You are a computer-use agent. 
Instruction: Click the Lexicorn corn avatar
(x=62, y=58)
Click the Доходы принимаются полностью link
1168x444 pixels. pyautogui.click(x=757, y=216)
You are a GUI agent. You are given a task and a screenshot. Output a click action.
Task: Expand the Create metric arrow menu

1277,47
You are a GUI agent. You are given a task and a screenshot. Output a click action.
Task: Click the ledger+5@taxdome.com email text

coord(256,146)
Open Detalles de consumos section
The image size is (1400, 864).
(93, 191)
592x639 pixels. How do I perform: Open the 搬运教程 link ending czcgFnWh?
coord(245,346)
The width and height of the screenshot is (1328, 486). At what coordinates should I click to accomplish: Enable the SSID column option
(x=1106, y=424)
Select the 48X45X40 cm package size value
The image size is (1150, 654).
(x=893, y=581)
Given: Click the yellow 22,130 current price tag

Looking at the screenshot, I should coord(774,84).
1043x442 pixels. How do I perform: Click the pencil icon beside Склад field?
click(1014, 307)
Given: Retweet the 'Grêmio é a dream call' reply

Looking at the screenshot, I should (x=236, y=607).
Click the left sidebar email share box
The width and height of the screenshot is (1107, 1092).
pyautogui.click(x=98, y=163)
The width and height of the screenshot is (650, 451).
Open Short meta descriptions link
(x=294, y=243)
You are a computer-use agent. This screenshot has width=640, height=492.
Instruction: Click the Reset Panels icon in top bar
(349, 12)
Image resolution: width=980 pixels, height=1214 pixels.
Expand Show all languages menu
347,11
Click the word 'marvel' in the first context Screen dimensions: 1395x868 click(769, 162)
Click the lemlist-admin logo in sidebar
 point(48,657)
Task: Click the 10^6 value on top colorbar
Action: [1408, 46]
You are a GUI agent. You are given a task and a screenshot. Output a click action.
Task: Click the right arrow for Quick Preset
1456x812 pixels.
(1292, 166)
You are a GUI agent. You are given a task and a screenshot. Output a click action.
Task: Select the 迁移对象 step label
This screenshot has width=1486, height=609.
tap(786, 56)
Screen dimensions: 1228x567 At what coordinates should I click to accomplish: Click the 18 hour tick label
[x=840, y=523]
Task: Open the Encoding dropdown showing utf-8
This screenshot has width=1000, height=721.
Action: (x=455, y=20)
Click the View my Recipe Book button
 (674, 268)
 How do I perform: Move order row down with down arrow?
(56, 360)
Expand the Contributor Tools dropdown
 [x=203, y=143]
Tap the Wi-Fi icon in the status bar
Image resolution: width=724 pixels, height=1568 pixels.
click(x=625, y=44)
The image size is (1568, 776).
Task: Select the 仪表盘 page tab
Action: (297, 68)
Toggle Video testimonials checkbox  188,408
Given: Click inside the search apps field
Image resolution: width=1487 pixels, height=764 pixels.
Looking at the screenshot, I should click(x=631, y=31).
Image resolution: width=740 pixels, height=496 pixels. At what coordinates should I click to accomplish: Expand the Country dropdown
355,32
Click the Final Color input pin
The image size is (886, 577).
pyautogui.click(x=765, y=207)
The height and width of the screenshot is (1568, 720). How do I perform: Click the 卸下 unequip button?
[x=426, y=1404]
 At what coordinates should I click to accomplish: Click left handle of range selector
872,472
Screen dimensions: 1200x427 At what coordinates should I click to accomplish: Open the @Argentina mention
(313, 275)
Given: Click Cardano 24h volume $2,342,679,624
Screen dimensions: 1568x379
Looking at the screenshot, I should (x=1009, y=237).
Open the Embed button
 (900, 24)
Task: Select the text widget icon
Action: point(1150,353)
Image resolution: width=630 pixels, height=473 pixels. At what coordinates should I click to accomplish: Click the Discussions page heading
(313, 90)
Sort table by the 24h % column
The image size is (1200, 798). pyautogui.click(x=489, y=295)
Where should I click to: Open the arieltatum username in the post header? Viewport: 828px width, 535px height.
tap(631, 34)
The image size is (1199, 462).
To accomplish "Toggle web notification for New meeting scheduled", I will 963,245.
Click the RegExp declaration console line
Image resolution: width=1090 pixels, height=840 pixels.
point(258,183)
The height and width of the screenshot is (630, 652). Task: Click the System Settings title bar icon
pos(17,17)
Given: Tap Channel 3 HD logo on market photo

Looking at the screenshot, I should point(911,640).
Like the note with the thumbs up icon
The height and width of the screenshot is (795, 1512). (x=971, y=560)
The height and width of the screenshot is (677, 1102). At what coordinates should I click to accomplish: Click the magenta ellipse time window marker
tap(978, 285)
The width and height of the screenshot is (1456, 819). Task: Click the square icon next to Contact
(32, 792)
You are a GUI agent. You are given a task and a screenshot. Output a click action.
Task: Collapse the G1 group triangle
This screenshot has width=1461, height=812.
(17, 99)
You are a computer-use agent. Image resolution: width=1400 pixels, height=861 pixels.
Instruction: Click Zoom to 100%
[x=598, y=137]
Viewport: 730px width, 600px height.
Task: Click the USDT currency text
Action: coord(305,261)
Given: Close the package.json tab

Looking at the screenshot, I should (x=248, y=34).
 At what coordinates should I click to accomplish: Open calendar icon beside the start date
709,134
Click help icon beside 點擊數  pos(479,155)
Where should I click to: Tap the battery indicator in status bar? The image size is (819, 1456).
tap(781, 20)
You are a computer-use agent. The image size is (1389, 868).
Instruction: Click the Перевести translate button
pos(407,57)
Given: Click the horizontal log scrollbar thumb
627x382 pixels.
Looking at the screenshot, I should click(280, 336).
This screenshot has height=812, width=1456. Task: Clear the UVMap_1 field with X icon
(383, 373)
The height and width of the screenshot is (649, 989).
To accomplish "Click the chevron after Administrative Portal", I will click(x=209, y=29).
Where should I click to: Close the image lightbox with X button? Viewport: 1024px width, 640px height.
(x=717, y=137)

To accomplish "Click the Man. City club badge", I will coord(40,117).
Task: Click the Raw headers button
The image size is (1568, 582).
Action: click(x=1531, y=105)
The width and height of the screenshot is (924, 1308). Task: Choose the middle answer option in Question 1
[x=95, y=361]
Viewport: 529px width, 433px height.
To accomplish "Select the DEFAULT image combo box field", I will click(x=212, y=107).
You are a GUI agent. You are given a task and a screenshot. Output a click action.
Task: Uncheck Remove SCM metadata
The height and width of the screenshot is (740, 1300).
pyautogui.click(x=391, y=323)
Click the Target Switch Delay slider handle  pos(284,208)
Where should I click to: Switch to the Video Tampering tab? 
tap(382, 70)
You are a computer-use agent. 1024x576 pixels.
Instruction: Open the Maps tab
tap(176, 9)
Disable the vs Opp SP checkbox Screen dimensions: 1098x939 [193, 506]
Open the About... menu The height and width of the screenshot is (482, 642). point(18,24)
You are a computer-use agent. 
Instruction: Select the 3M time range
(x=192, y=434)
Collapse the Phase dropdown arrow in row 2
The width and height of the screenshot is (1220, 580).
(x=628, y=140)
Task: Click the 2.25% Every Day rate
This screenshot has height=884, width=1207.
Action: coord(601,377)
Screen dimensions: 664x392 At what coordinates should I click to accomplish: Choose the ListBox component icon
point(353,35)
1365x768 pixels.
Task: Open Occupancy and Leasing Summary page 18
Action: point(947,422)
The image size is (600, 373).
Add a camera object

HOW TO COMPLETE THIS TASK
Restate the material word for word so that no line differs from the original.

EXERCISE RESULT
You are a computer-use agent. 
Instruction: Click the Lexicorn corn avatar
(x=62, y=58)
Click the Доходы принимаются полностью link
1168x444 pixels. pyautogui.click(x=757, y=216)
You are a GUI agent. You are given a task and a screenshot. Output a click action.
Task: Expand the Create metric arrow menu

1277,47
You are a GUI agent. You are given a task and a screenshot. Output a click action.
Task: Click the ledger+5@taxdome.com email text

coord(256,146)
Open Detalles de consumos section
The image size is (1400, 864).
(93, 191)
592x639 pixels. How do I perform: Open the 搬运教程 link ending czcgFnWh?
coord(245,346)
The width and height of the screenshot is (1328, 486). At what coordinates should I click to accomplish: Enable the SSID column option
(x=1106, y=424)
Select the 48X45X40 cm package size value
The image size is (1150, 654).
(x=893, y=581)
Given: Click the yellow 22,130 current price tag

Looking at the screenshot, I should coord(774,84).
1043x442 pixels. How do I perform: Click the pencil icon beside Склад field?
click(1014, 307)
Given: Retweet the 'Grêmio é a dream call' reply

Looking at the screenshot, I should (x=236, y=607).
Click the left sidebar email share box
The width and height of the screenshot is (1107, 1092).
pyautogui.click(x=98, y=163)
The width and height of the screenshot is (650, 451).
Open Short meta descriptions link
(x=294, y=243)
You are a computer-use agent. This screenshot has width=640, height=492.
Instruction: Click the Reset Panels icon in top bar
(349, 12)
Image resolution: width=980 pixels, height=1214 pixels.
Expand Show all languages menu
347,11
Click the word 'marvel' in the first context Screen dimensions: 1395x868 click(769, 162)
Click the lemlist-admin logo in sidebar
 point(48,657)
Task: Click the 10^6 value on top colorbar
Action: [1408, 46]
You are a GUI agent. You are given a task and a screenshot. Output a click action.
Task: Click the right arrow for Quick Preset
1456x812 pixels.
(1292, 166)
You are a GUI agent. You are given a task and a screenshot. Output a click action.
Task: Select the 迁移对象 step label
This screenshot has width=1486, height=609.
tap(786, 56)
Screen dimensions: 1228x567 At what coordinates should I click to accomplish: Click the 18 hour tick label
[x=840, y=523]
Task: Open the Encoding dropdown showing utf-8
This screenshot has width=1000, height=721.
Action: (x=455, y=20)
Click the View my Recipe Book button
 (674, 268)
 How do I perform: Move order row down with down arrow?
(56, 360)
Expand the Contributor Tools dropdown
 [x=203, y=143]
Tap the Wi-Fi icon in the status bar
Image resolution: width=724 pixels, height=1568 pixels.
click(x=625, y=44)
The image size is (1568, 776).
Task: Select the 仪表盘 page tab
Action: (297, 68)
Toggle Video testimonials checkbox  188,408
Given: Click inside the search apps field
Image resolution: width=1487 pixels, height=764 pixels.
Looking at the screenshot, I should click(x=631, y=31).
Image resolution: width=740 pixels, height=496 pixels. At what coordinates should I click to accomplish: Expand the Country dropdown
355,32
Click the Final Color input pin
The image size is (886, 577).
pyautogui.click(x=765, y=207)
The height and width of the screenshot is (1568, 720). How do I perform: Click the 卸下 unequip button?
[x=426, y=1404]
 At what coordinates should I click to accomplish: Click left handle of range selector
872,472
Screen dimensions: 1200x427 At what coordinates should I click to accomplish: Open the @Argentina mention
(313, 275)
Given: Click Cardano 24h volume $2,342,679,624
Screen dimensions: 1568x379
Looking at the screenshot, I should (x=1009, y=237).
Open the Embed button
 (900, 24)
Task: Select the text widget icon
Action: point(1150,353)
Image resolution: width=630 pixels, height=473 pixels. At what coordinates should I click to accomplish: Click the Discussions page heading
(313, 90)
Sort table by the 24h % column
The image size is (1200, 798). pyautogui.click(x=489, y=295)
Where should I click to: Open the arieltatum username in the post header? Viewport: 828px width, 535px height.
tap(631, 34)
The image size is (1199, 462).
To accomplish "Toggle web notification for New meeting scheduled", I will 963,245.
Click the RegExp declaration console line
Image resolution: width=1090 pixels, height=840 pixels.
point(258,183)
The height and width of the screenshot is (630, 652). Task: Click the System Settings title bar icon
pos(17,17)
Given: Tap Channel 3 HD logo on market photo

Looking at the screenshot, I should point(911,640).
Like the note with the thumbs up icon
The height and width of the screenshot is (795, 1512). (x=971, y=560)
The height and width of the screenshot is (677, 1102). At what coordinates should I click to accomplish: Click the magenta ellipse time window marker
tap(978, 285)
The width and height of the screenshot is (1456, 819). Task: Click the square icon next to Contact
(32, 792)
You are a GUI agent. You are given a task and a screenshot. Output a click action.
Task: Collapse the G1 group triangle
This screenshot has width=1461, height=812.
(17, 99)
You are a computer-use agent. Image resolution: width=1400 pixels, height=861 pixels.
Instruction: Click Zoom to 100%
[x=598, y=137]
Viewport: 730px width, 600px height.
Task: Click the USDT currency text
Action: coord(305,261)
Given: Close the package.json tab

Looking at the screenshot, I should (x=248, y=34).
 At what coordinates should I click to accomplish: Open calendar icon beside the start date
709,134
Click help icon beside 點擊數  pos(479,155)
Where should I click to: Tap the battery indicator in status bar? The image size is (819, 1456).
tap(781, 20)
You are a computer-use agent. The image size is (1389, 868).
Instruction: Click the Перевести translate button
pos(407,57)
Given: Click the horizontal log scrollbar thumb
627x382 pixels.
Looking at the screenshot, I should click(280, 336).
This screenshot has height=812, width=1456. Task: Clear the UVMap_1 field with X icon
(383, 373)
The height and width of the screenshot is (649, 989).
To accomplish "Click the chevron after Administrative Portal", I will click(x=209, y=29).
Where should I click to: Close the image lightbox with X button? Viewport: 1024px width, 640px height.
(x=717, y=137)

To accomplish "Click the Man. City club badge", I will coord(40,117).
Task: Click the Raw headers button
The image size is (1568, 582).
Action: click(x=1531, y=105)
The width and height of the screenshot is (924, 1308). Task: Choose the middle answer option in Question 1
[x=95, y=361]
Viewport: 529px width, 433px height.
To accomplish "Select the DEFAULT image combo box field", I will click(x=212, y=107).
You are a GUI agent. You are given a task and a screenshot. Output a click action.
Task: Uncheck Remove SCM metadata
The height and width of the screenshot is (740, 1300).
pyautogui.click(x=391, y=323)
Click the Target Switch Delay slider handle  pos(284,208)
Where should I click to: Switch to the Video Tampering tab? 
tap(382, 70)
You are a computer-use agent. 1024x576 pixels.
Instruction: Open the Maps tab
tap(176, 9)
Disable the vs Opp SP checkbox Screen dimensions: 1098x939 [193, 506]
Open the About... menu The height and width of the screenshot is (482, 642). point(18,24)
You are a computer-use agent. 
Instruction: Select the 3M time range
(x=192, y=434)
Collapse the Phase dropdown arrow in row 2
The width and height of the screenshot is (1220, 580).
(x=628, y=140)
Task: Click the 2.25% Every Day rate
This screenshot has height=884, width=1207.
Action: coord(601,377)
Screen dimensions: 664x392 At what coordinates should I click to accomplish: Choose the ListBox component icon
point(353,35)
1365x768 pixels.
Task: Open Occupancy and Leasing Summary page 18
Action: point(947,422)
The image size is (600, 373).
Add a camera object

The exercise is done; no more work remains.